Application to diabetes prevention program: study description

Details of the Diabetes Prevention Program (DPP) have been published previously [39, 40]. The DPP was a randomized clinical trial designed to investigate the efficacy of multiple approaches to prevent type 2 diabetes in high-risk adults. Enrollment began in 1996 and participants were followed through 2001. Participants were randomly assigned to one of four groups: metformin (N = 1073), troglitazone (N = 585; this arm was discontinued due to medication toxicity), lifestyle intervention (N = 1079) or placebo (N = 1082). After randomization, participants attended comprehensive baseline and annual assessments as well as briefer quarterly visits with study personnel. In this paper, we focus on the placebo and metformin groups. Though lifestyle intervention was found to be more effective in terms of reducing diabetes incidence in the main study findings [40], prescribing metformin for patients at high-risk of diabetes is becoming more common in current clinical practice and thus, this comparison is likely of more practical interest [41]. We obtained data on 2057 DPP participants (1027 in metformin arm, 1030 in placebo arm) collected on or before July 31, 2001 as part of the 2008 DPP Full Scale Data Release through the National Institute of Diabetes and Digestive and Kidney Diseases (NIDDK) Data Repository, supplemented by participant data released by the 2011 Diabetes Prevention Program Outcomes Study, which followed participants after the conclusion of DPP, through August 2008. The median follow-up time in this cohort was 6.11 years.

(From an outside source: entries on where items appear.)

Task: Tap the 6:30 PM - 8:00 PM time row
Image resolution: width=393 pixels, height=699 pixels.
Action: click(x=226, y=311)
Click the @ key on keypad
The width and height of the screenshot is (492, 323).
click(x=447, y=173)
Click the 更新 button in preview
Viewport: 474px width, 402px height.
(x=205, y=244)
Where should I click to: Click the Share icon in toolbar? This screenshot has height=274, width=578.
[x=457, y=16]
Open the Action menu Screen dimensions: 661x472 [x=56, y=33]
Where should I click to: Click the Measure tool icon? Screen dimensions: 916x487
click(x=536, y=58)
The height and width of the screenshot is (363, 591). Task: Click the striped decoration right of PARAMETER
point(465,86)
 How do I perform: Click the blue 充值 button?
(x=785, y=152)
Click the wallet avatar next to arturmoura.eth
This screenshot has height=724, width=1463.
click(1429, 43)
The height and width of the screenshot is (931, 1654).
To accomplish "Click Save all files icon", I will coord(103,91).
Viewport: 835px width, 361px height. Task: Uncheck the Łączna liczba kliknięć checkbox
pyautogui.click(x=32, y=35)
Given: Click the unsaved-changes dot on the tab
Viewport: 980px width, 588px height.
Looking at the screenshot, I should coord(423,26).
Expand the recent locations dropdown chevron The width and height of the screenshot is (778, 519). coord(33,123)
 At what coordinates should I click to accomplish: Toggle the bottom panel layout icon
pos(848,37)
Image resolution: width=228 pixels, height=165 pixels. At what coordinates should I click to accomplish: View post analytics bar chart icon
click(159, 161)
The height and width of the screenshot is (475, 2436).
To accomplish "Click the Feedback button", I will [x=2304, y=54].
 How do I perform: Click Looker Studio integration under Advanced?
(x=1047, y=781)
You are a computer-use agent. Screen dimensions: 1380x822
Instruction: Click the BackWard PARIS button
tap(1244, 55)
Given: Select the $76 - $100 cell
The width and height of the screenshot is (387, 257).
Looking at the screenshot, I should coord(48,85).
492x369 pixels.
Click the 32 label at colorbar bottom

The primary outcome was time to development of type 2 diabetes mellitus, measured at mid-year and annual study visits, as defined by the DPP protocol: fasting glucose greater than or equal to 140 mg/dL for visits through 6/23/1997, greater than or equal to 126 mg/dL for visits on or after 6/24/1997, or 2-h post challenge glucose greater than or equal to 200 mg/dL. For individuals who did not develop type 2 diabetes mellitus, their observation time was censored on the date of their last visit within the study.

Available patient non-laboratory baseline characteristics included age group (< 40, 40–44, 45–49, 50–54, 55–59, 60–64, 65+), gender, body mass index group (BMI; < 30 kg/m2, ≥30 to < 35 kg/m2, ≥35 kg/m2), smoking status (yes, no, not available), and race/ethnicity (White, Black, Hispanic, Other). These variable aggregations, which result in some information loss, were instituted in the NIDDK data release to protect patient confidentiality. Laboratory values included fasting plasma glucose and hemoglobin A1c (HbA1c) measured at randomization (i.e., baseline), at 6 months post-randomization, and at annual visits thereafter. For each laboratory measurement after baseline, we calculated change-from-baseline values for use in our prediction models.

This study (a secondary data analysis) was approved by RAND’s Human Subjects Protection Committee.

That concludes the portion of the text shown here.